La cabine du Boeing 787: des hublots plus grands ainsi qu'une pressurisation plus humide devraient rendre l'appareil plus confortable que les modèles actuels.

Photo: Agence France-Presse

Seattle -- Le nouveau Boeing, le 787 Dreamliner, doit apparaître pour la première fois en public demain près de Seattle, alors que les performances annoncées de ce biréacteur ont déjà convaincu 46 clients d'en acheter plus de 640 exemplaires au total.

Pour son premier nouvel appareil en 13 ans, disponible en versions moyen ou long-courrier de 210 à 330 places, Boeing a défini un objectif de vente de près de 2000 exemplaires d'ici à 2023.

Révolution dans un secteur où l'aluminium était jusqu'ici le matériau le plus employé, le 787, construit en trois versions de 210 à 330 places, sera réalisé à 50 % en matériaux composites, comme la fibre de carbone.

«En fabriquant une section de fuselage en une seule partie, nous éliminons 1500 feuilles d'aluminium et de 40 000 à 50 000 rivets», a affirmé l'avionneur.

Plus résistants et durables, les composites permettent des gains de poids et donc de consommation. Cette carte maîtresse du 787 a pris une nouvelle importance en période de pétrole cher.

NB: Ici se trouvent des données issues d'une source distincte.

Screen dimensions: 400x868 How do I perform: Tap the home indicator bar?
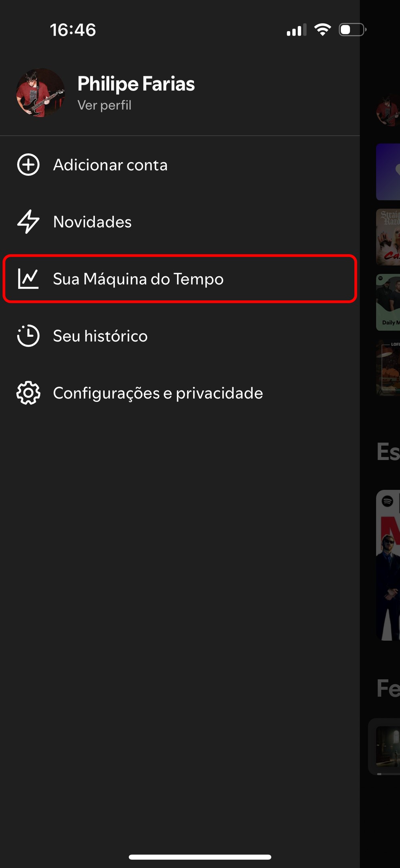[x=200, y=857]
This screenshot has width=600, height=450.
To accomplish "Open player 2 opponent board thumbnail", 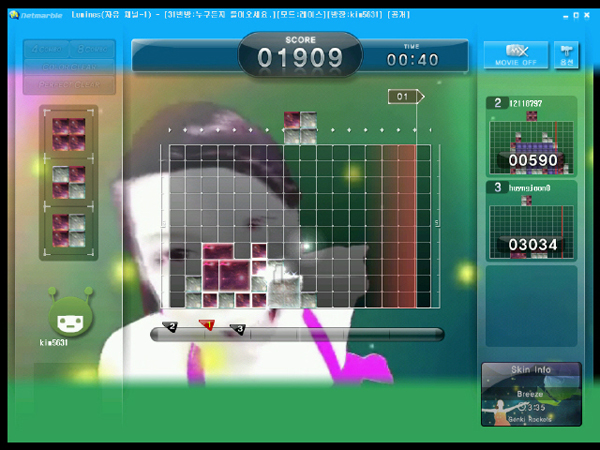I will (531, 139).
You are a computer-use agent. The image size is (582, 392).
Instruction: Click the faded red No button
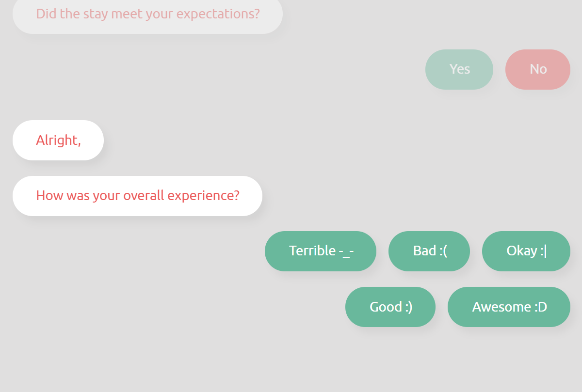point(537,69)
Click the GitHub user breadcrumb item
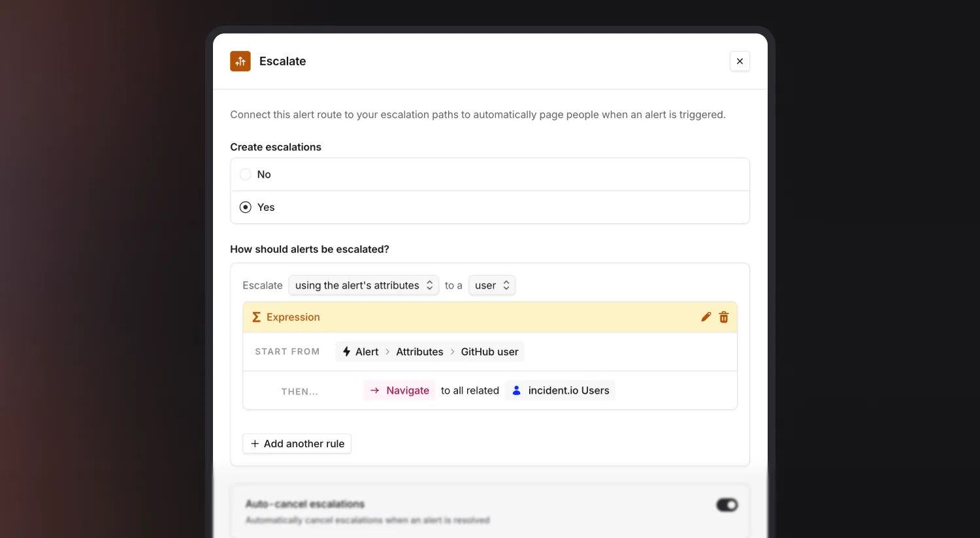Viewport: 980px width, 538px height. [x=489, y=352]
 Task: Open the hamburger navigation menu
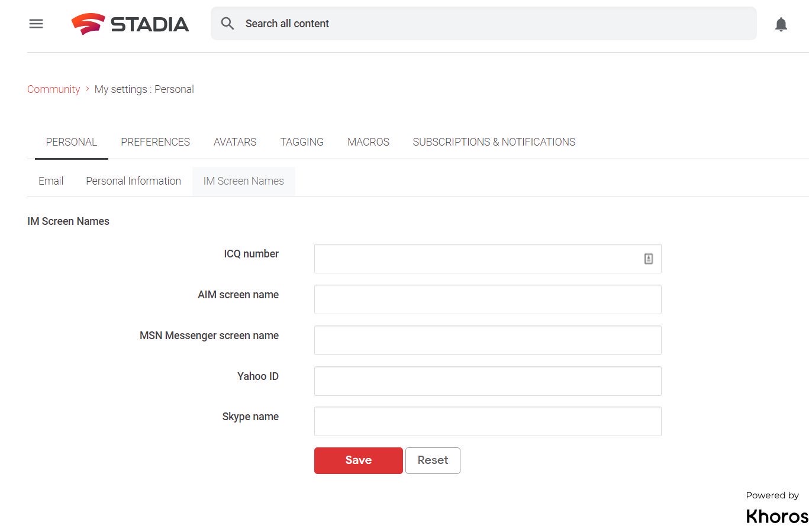(x=36, y=24)
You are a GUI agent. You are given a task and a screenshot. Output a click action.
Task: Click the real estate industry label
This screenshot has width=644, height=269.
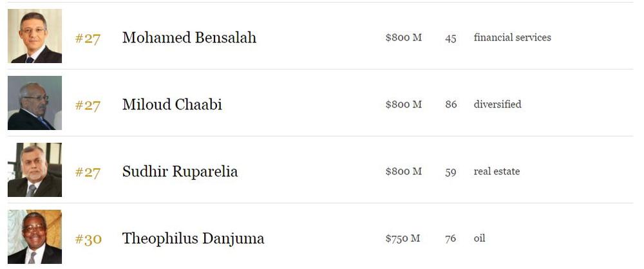tap(497, 171)
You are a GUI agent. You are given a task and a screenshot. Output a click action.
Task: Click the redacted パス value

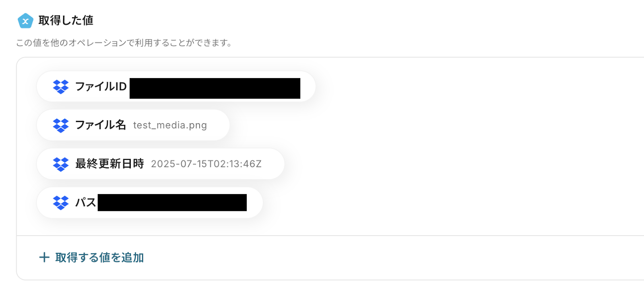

Le Dreamliner, «à conditions de vol comparables, va consommer 20 % de carburant en moins que les avions de même taille d'aujourd'hui», selon Boeing, qui souligne aussi les bénéfices pour l'environnement. L'entreprise laisse par ailleurs entrevoir une réduction d'un tiers des coûts d'entretien.

Parmi les autres innovations du 787, un système de commandes non plus hydraulique mais électrique et, côté confort en cabine, des hublots plus grands ainsi qu'une pressurisation plus humide et donc plus confortable que sur les modèles actuels.

Sortie officielle

La sortie officielle du 787 de l'usine de Boeing à Everett, à 40 km au nord de Seattle, est prévue à partir de 15h30 demain, devant quelque 300 représentants de la presse américaine et internationale, conviés à partir d'hier à des journées de présentation de l'appareil.

Un 787 entamera ses vols d'essai à l'automne et la compagnie japonaise ANA, qui avait passé commande en 2004, devrait mettre un Dreamliner en service dès 2008.

Le 787 commencera donc sa carrière commerciale quelques mois après l'A380, l'avion géant d'Airbus. Les deux appareils empruntent une stratégie opposée pour atteindre le même objectif d'abaissement des coûts.

L'A380, dont une version dépasse les 800 places, vise à relier de grands aéroports de correspondances. Le Dreamliner est destiné à des liaisons entre villes moyennes.

Boeing se targue d'avoir déjà attiré 642 commandes fermes de 46 compagnies, après notamment l'annonce jeudi d'une nouvelle commande ferme de cinq exemplaires par le loueur américain CIT.

Vendu entre 146 et 200 millions $US au prix catalogue, le 787, avec jusqu'à 15 750 km d'autonomie, pourra relier sans escale New York à Manille ou Moscou à São Paulo.

Face à ce que l'Américain qualifie de «meilleur lancement d'un avion commercial de [son] histoire», le consortium européen a réagi avec son futur A350, rival déclaré du 787 mais qui ne sera mis en service qu'en 2013.